Hard to know when they don't give the price per token. Presumably it will be comparable to a low-mid range model in terms of price. But otherwise their 'Ideal Zone' is meaningless without factoring in the price per token. I don't how much tokens are being used, that's an implementation detail to me. I care about price / performance / latency.

▲

Flere-Imsaho 6 hours ago | parent | prev | next [-]

Yeah the future is probably a number of highly specialised small models you can run on your own hardware rather than massive frontier models in the cloud.

That's what I'm betting on anyway.

	▲	girvo 3 hours ago \| parent \| next [-]
		Step 3.7 Flash on my Asus GB10 based mini pc is incredibly close to that today. I’m very impressed, and that’s without MTP to boost performance
	▲	thewebguyd 6 hours ago \| parent \| prev \| next [-]
		That seems to be what Microsoft is betting on also based on what was shown at the BUILD keynote today + that new surface ultra and the surface mini PC with the new Nvidia chip.
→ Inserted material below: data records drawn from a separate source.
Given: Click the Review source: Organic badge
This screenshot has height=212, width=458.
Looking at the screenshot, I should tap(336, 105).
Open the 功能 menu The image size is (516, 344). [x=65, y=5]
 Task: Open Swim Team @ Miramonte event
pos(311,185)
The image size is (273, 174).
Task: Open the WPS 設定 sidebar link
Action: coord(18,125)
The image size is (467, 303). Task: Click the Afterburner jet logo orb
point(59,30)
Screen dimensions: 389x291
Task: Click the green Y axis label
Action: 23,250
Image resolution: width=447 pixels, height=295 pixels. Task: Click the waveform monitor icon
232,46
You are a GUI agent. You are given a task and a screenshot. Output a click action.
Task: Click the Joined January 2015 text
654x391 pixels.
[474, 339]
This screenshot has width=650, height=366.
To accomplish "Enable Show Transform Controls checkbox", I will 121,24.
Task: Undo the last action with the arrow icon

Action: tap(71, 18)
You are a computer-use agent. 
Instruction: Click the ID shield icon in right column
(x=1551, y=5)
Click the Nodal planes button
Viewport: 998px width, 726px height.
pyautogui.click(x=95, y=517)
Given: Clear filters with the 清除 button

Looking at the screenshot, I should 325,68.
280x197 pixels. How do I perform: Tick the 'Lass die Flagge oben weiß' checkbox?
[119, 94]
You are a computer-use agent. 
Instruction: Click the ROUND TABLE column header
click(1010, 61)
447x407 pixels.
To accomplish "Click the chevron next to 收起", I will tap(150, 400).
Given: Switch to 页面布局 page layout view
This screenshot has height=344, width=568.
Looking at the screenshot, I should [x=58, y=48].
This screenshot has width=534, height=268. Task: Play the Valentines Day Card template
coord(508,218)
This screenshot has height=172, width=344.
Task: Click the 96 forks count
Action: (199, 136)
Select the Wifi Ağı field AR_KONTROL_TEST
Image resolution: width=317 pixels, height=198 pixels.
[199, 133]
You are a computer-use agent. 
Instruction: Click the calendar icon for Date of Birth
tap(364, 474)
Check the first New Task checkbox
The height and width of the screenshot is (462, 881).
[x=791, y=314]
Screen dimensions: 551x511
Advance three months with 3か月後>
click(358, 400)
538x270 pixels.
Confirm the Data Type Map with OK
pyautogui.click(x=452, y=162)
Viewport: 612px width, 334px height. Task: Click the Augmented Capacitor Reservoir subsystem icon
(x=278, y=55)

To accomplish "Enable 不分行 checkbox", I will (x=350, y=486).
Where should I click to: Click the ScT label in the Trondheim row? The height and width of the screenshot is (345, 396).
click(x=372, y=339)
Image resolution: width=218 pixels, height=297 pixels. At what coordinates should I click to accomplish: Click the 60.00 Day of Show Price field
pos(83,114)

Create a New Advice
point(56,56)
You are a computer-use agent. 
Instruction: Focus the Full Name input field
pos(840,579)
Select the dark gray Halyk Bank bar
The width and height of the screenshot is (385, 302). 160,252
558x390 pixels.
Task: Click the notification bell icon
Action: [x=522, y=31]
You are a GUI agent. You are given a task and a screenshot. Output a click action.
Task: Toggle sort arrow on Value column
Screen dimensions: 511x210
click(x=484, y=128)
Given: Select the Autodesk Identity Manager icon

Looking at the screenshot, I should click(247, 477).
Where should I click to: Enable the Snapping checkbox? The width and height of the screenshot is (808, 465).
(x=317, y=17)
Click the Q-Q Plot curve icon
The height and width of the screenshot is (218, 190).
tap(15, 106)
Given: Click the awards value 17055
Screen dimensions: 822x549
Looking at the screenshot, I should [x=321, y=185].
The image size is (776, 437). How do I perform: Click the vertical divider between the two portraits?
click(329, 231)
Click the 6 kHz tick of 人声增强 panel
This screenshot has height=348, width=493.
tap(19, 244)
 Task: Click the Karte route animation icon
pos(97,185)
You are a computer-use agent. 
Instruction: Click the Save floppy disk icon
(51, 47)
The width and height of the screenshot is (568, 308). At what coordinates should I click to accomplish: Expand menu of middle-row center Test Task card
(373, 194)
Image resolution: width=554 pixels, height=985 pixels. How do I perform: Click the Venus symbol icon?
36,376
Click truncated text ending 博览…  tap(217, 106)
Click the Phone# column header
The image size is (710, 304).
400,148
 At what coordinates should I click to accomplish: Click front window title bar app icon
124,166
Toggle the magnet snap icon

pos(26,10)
Nadella really played up local AI as the main use case they have in mind.
	▲	search_facility 6 hours ago \| parent \| prev [-]
		MOE basically work that way already, QWEN/etc with low active params (A-number in name) allows to inference big models locally (only active params have to fit into memory)

▲

dist-epoch 6 hours ago | parent | prev [-]

The SOTA models will not shrink, because the problems will get bigger, from "write me a C compiler" to "clone Stripe business and run it".